The San Francisco Superior Court has recognized a tenant’s Fair Employment & Housing Act (FEHA) cause of action on allegations she was sexually harassed by another tenant. In Battista v. NorthPoint Apartments, Plaintiff claims the harasser pursued her and when rebuffed he followed her to the laundry room several times and placed his hands on her, and that he stared at her from within his apartment, unclothed, using binoculars and fondling himself. Although Plaintiff made multiple complaints, management refused to take any type of action against the harasser.
Defendant demurred to this cause of action, which was overruled by the trial court. Although FEHA does not contain specific language authorizing a claim of tenant on tenant harassment, FEHA is broadly interpreted to effectuate its purposes and similar interpretations have been recognized in the past absent explicit language. In Brown v. Smith (1997) 55 Cal.App.4th 767, 779, the trial court interpreted FEHA, which only proscribed “sex” discrimination in housing, to include “sexual harassment” despite there being no such specific language in the housing portion of the statute. The Brown court, affirming the trial court in finding that FEHA nonetheless covers sexual harassment, relied upon:
• Statutory construction principles of reading the statutory scheme as a whole (55 Cal.App.4th at 777)
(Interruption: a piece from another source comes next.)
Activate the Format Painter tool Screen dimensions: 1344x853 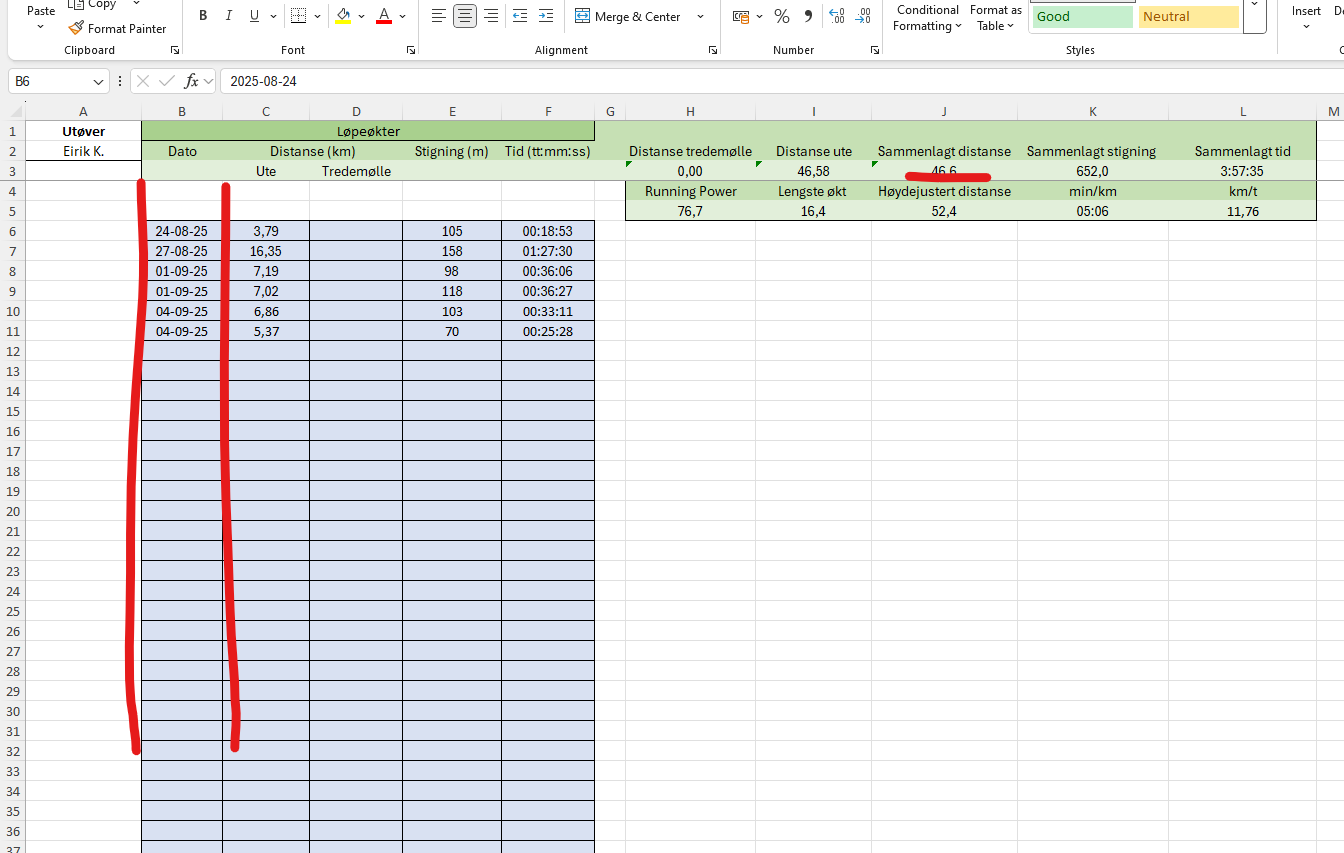[x=118, y=28]
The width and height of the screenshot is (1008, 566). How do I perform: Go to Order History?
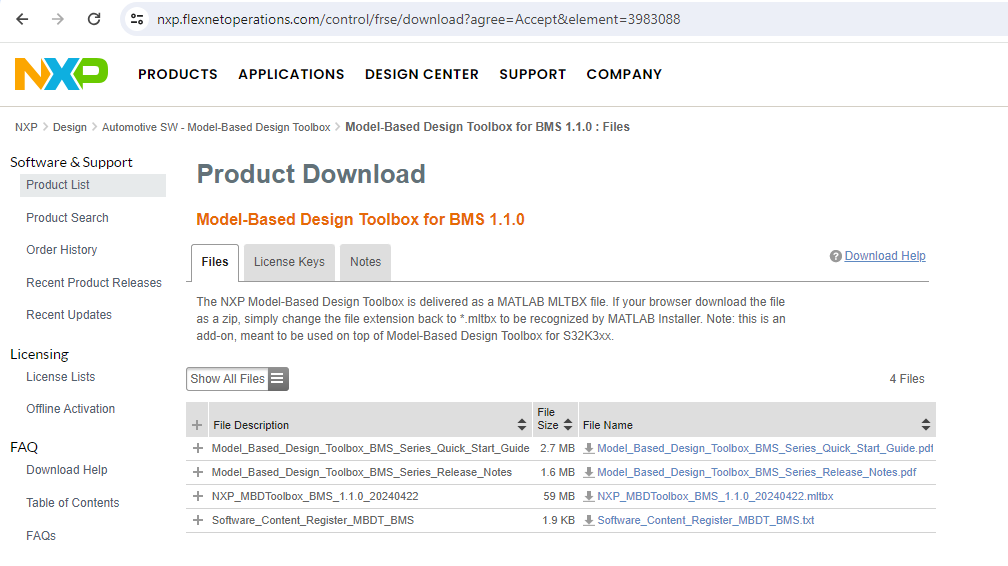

• In general, remedial statutes are construed liberally to accomplish the evident purpose of the legislation (55 Cal.App.4th at 778)
• Regarding employment, FEHA specifically proscribed “sexual harassment” (55 Cal.App.4th at 779)
• The Legislature’s policy statement “[T]he practice of discrimination because of race, color, religion, sex, marital status, national origin, ancestry, familial status, or disability in housing accommodations is declared to be against public policy.” (55 Cal.App.4th at 779 (citing Gov. Code § 12920)
• A comprehensive list of “housing accommodations provisions covered by Gov. Code § 12927, including the proscription of inferior terms, conditions or services in connection with the housing accommodations. (55 Cal.App.4th at 779)
• Nothing in the FEHA shall be construed to allow lesser rights than the Federal Fair Housing Act (FHA). FEHA provides greater rights and remedies than the FHA. (55 Cal.App.4th at 780 (citing Gov Code § 12955.6))
• FEHA “shall be construed liberally for the accomplishment of the purposes thereof.” (55 Cal.App.4th at 780-81 (citing Gov Code § 12993))
The Brown court went on to review several circuit cases and a district court case recognizing sexual harassment under the Federal Fair Housing Act (FHA). Applied to the housing context, a claim is actionable ‘when the offensive behavior unreasonably interferes with use and enjoyment of the premises.’ Honce v. Vigil (10th Cir.1993) 1 F.3d 1085, 1090. Given the FHA, the statutory scheme of FEHA and the rules of interpretation, the Brown court held that FEHA § 12955 covers sexual harassment. (55 Cal.App.4th at 782). So it is here for “tenant-on-tenant” sexual harassment under FEHA. All of the statutory rules of construction remain in place. The same public policies that militated finding sexual harassment was covered by § 12955 when this specific term did not appear in the text are present here now. The central principle is that a tenant is entitled to uninterrupted “use and enjoyment of the premises” (as cited above), in harmony with the well-established covenant of quiet use and enjoyment.
In Fahnbulleh v. GFZ REALTY, LLC, 795 F.Supp.2d at 361-62, plaintiff worked for defendant apartments, lived at the complex and was harassed by her neighbor with emails, propositions and having her path blocked. The plaintiff complained to management who said they could not do anything about it. The Fehnbulleh court looked to federal employment law, Title VII, which recognizes an employer’s duty to protect employees from harassment by non-employees under their “employ” (such as customers or suppliers). 795 F.Supp.2d at at 364.
Drawing upon principles that are well-established in the context of Title VII hostile-environment doctrine, Williams held that “[c]onduct is imputable to a landlord, if the landlord ‘knew or should have known of the harassment, and took no effectual action to correct the situation.’ ” 955 F.Supp. at 496 (quoting Katz v. Dole, 709 F.2d 251, 256 (4th Cir.1983)). 795 F.Supp.2d at at 364.
Just as the Fahnbulleh plaintiff was allowed to move forward with her tenant-on-tenant sexual harassment case, it is similarly just to allow plaintiff Battista to advance this claim: The landlord here clearly knew or should have known of the harasser’s conduct – the numerous complaints by Battista are undisputed – and it was clearly within Defendant’s purview to take remedial measures including eviction (they eventually did).